- SELECTED EXTRACT
On the links between elastic constants and effective elastic behavior of pharmaceutical compacts: importance of poisson's ratio and use of bulk modulus.

The elastic properties of pharmaceutical powders and compacts are of great interest to understand the complex phenomena that occur during and after the tableting process. The elastic recovery after compression is known to be linked with adverse phenomena such as capping or delamination of tablets. Classically, the elastic behavior is modeled using linear elasticity and is characterized using only Young's modulus (E), often by using a value extrapolated at zero porosity. In this work, four pharmaceutical products were studied. The elastic behavior of compacts obtained using a large range of applied pressure was characterized. First, it was found more suitable to use apparent elastic moduli than extrapolations at zero porosity. Then, the results indicate that there was not always a good correlation between the values of Young's modulus and the actual elastic recovery of the compacts. Poisson's ratio (v), which differs from one product to another and is porosity-dependent, must be taken into account. Finally, the bulk modulus (K), which combines E and v, was shown to be well correlated with the elastic recovery of the compacts and can be considered as a relevant parameter to characterize the elastic behavior of pharmaceutical compacts.

FEM simulation of the die compaction of pharmaceutical products: influence of visco-elastic phenomena and comparison with experiments.

This work studies the influence of visco-elastic behavior in the finite element method (FEM) modeling of die compaction of pharmaceutical products and how such a visco-elastic behavior may improve the agreement between experimental and simulated compression curves. The modeling of the process was conducted on a pharmaceutical excipient, microcrystalline cellulose (MCC), by using Drucker-Prager cap model coupled with creep behavior in Abaqus(®) software. The experimental data were obtained on a compaction simulator (STYLCAM 200R). The elastic deformation of the press was determined by performing experimental tests on a calibration disk and was introduced in the simulation. Numerical optimization was performed to characterize creep parameters. The use of creep behavior in the simulations clearly improved the agreement between the numerical and experimental compression curves (stresses, thickness), mainly during the unloading part of the compaction cycle. For the first time, it was possible to reproduce numerically the fact that the minimum tablet thickness is not obtained at the maximum compression stress. This study proves that creep behavior must be taken into account when modeling the compaction of pharmaceutical products using FEM methods.

Measurements of elastic moduli of pharmaceutical compacts: a new methodology using double compaction on a compaction simulator.

The elastic properties of pharmaceutical powders play an important role during the compaction process. The elastic behavior can be represented by Young's modulus (E) and Poisson's ratio (v). However, during the compaction, the density of the powder bed changes and the moduli must be determined as a function of the porosity. This study proposes a new methodology to determine E and v as a function of the porosity using double compaction in an instrumented compaction simulator. Precompression is used to form the compact, and the elastic properties are measured during the beginning of the main compaction. By measuring the axial and radial pressure and the powder bed thickness, E and v can be determined as a function of the porosity. Two excipients were studied, microcrystalline cellulose (MCC) and anhydrous calcium phosphate (aCP). The values of E measured are comparable to those obtained using the classical three-point bending test. Poisson's ratio was found to be close to 0.24 for aCP with only small variations with the porosity, and to increase with a decreasing porosity for MCC (0.23-0.38). The classical approximation of a value of 0.3 for ν of pharmaceutical powders should therefore be taken with caution.

- TASKS TO CARRY OUT
a. Answer these questions using the text on pharmaceutical compaction:
(i) How many pharmaceutical products were studied in the work on Poisson's ratio and bulk modulus?
(ii) On which compaction simulator were the experimental data for the FEM study obtained?
(iii) What value was Poisson's ratio found to be close to for anhydrous calcium phosphate (aCP)?
b. Copy the part of the text on pharmaceutical compaction starting at "On the links" and ending at "of bulk modulus.".

- ENTRIES SHOWN
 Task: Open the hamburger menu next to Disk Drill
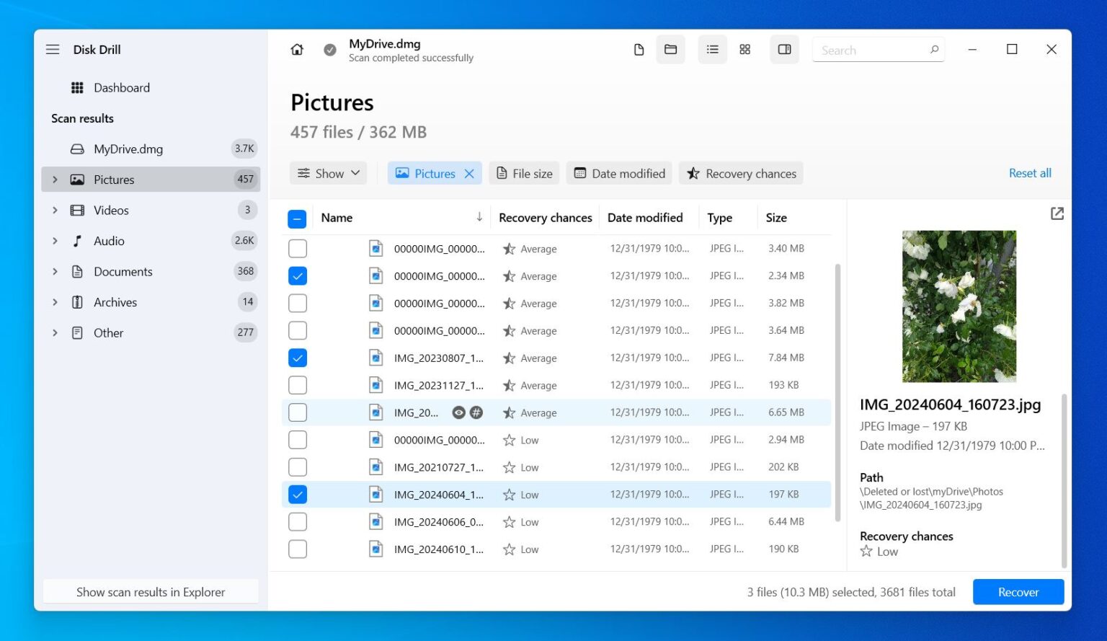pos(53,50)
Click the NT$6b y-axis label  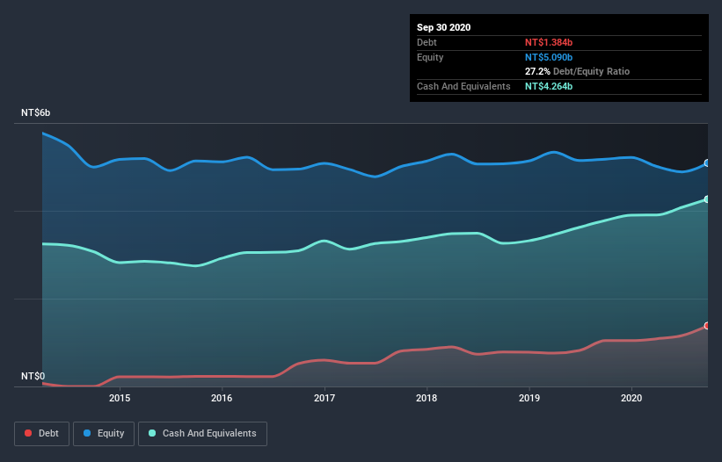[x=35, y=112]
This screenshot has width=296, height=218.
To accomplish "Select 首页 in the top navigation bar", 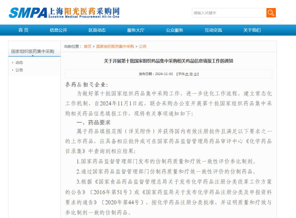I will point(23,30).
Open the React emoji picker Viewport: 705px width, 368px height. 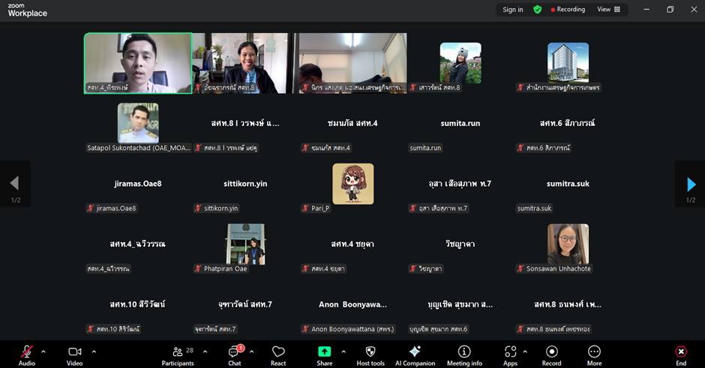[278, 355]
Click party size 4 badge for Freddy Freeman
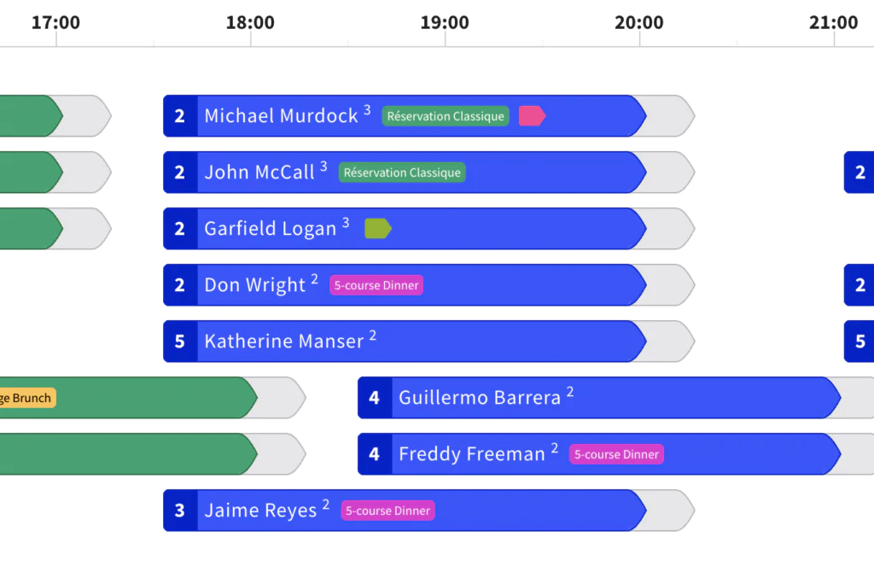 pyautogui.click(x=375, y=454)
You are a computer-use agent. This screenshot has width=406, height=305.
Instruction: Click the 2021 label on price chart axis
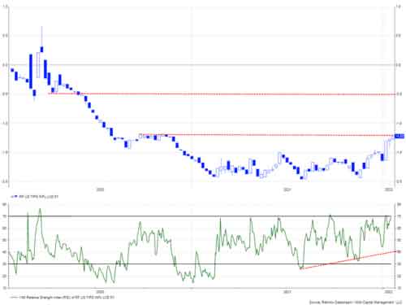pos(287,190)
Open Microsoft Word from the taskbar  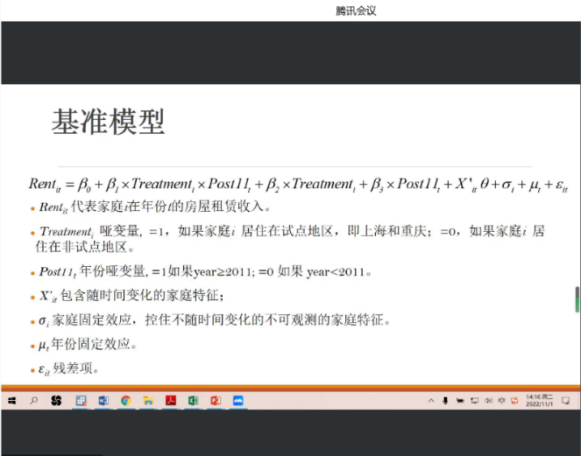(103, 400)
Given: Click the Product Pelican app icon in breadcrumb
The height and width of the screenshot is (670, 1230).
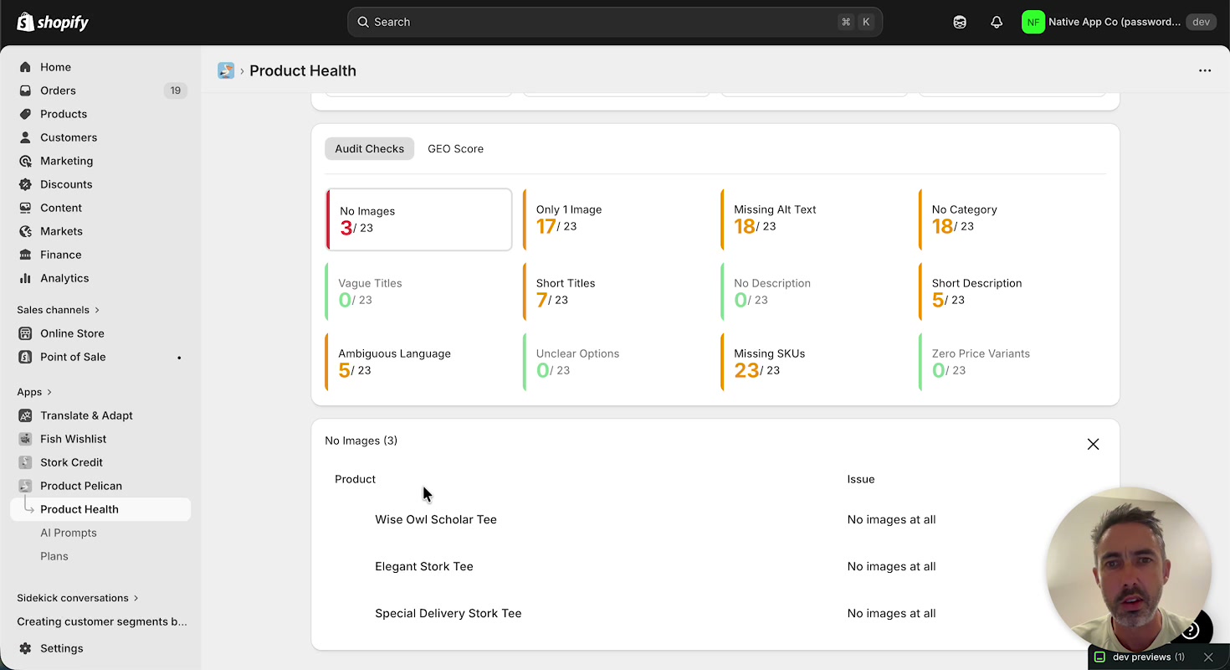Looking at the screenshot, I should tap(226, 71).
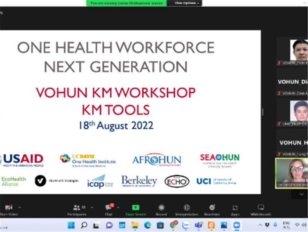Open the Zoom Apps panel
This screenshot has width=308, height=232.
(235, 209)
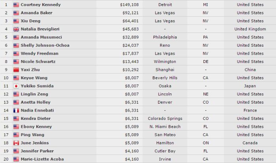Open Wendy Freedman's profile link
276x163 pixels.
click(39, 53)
---
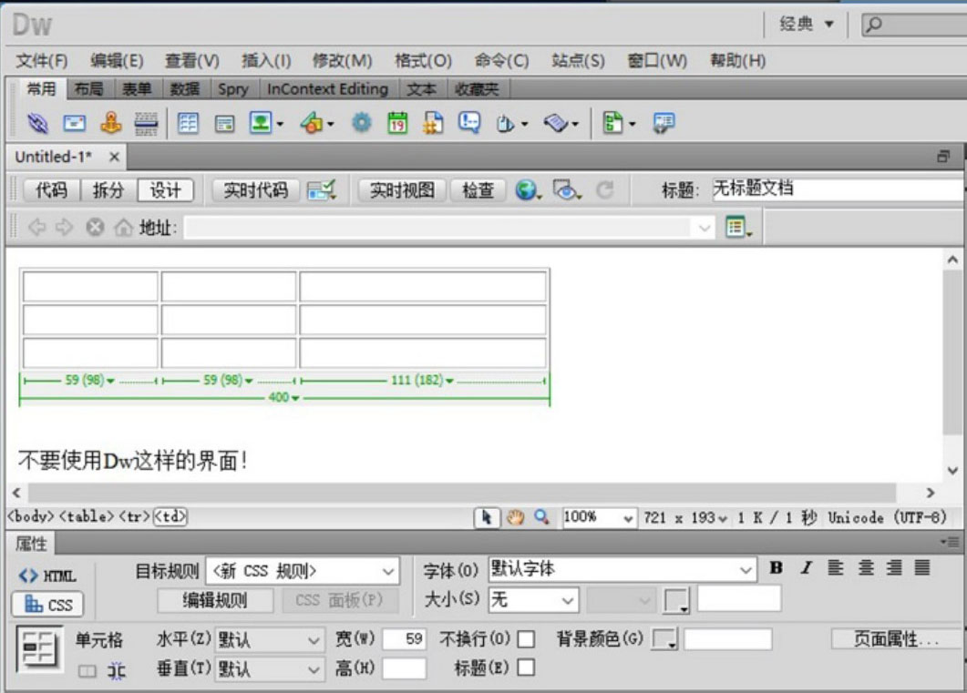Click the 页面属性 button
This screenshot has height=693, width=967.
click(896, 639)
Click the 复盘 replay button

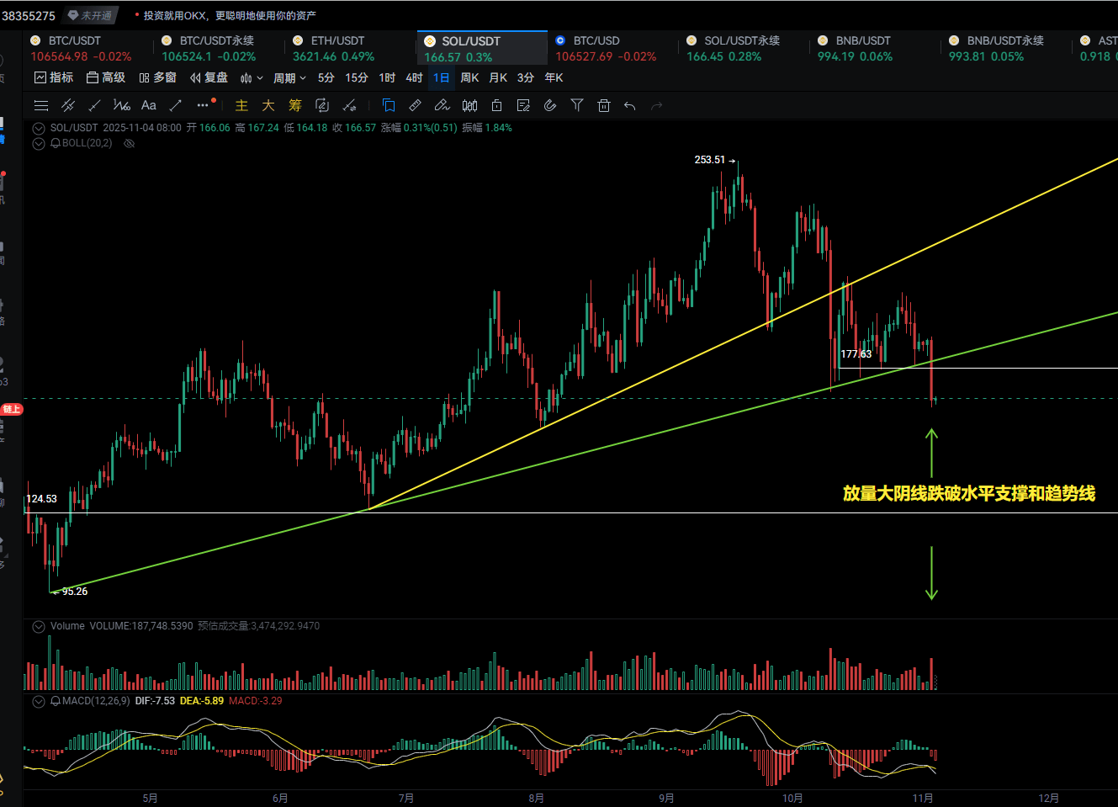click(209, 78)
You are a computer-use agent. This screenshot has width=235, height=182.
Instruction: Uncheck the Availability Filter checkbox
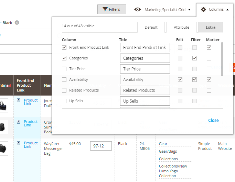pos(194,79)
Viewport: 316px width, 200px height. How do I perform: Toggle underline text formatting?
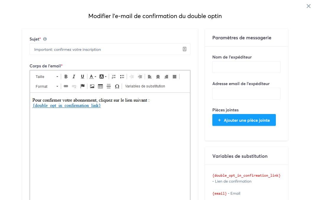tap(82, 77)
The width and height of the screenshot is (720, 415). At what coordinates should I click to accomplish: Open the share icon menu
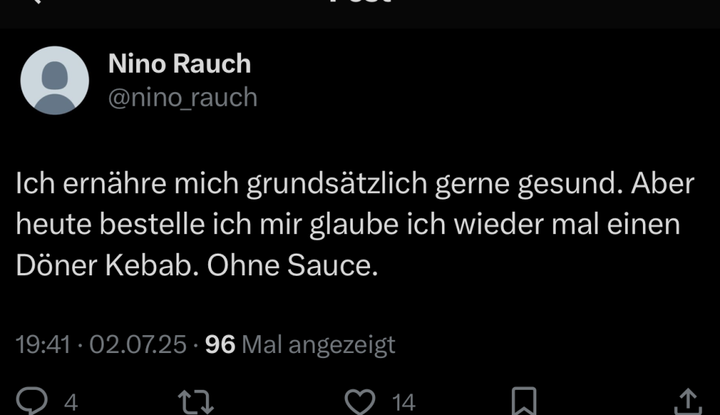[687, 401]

- REPLIES
a.
(i) Four.
(ii) The STYLCAM 200R.
(iii) Close to 0.24.

b.
On the links between elastic constants and effective elastic behavior of pharmaceutical compacts: importance of poisson's ratio and use of bulk modulus.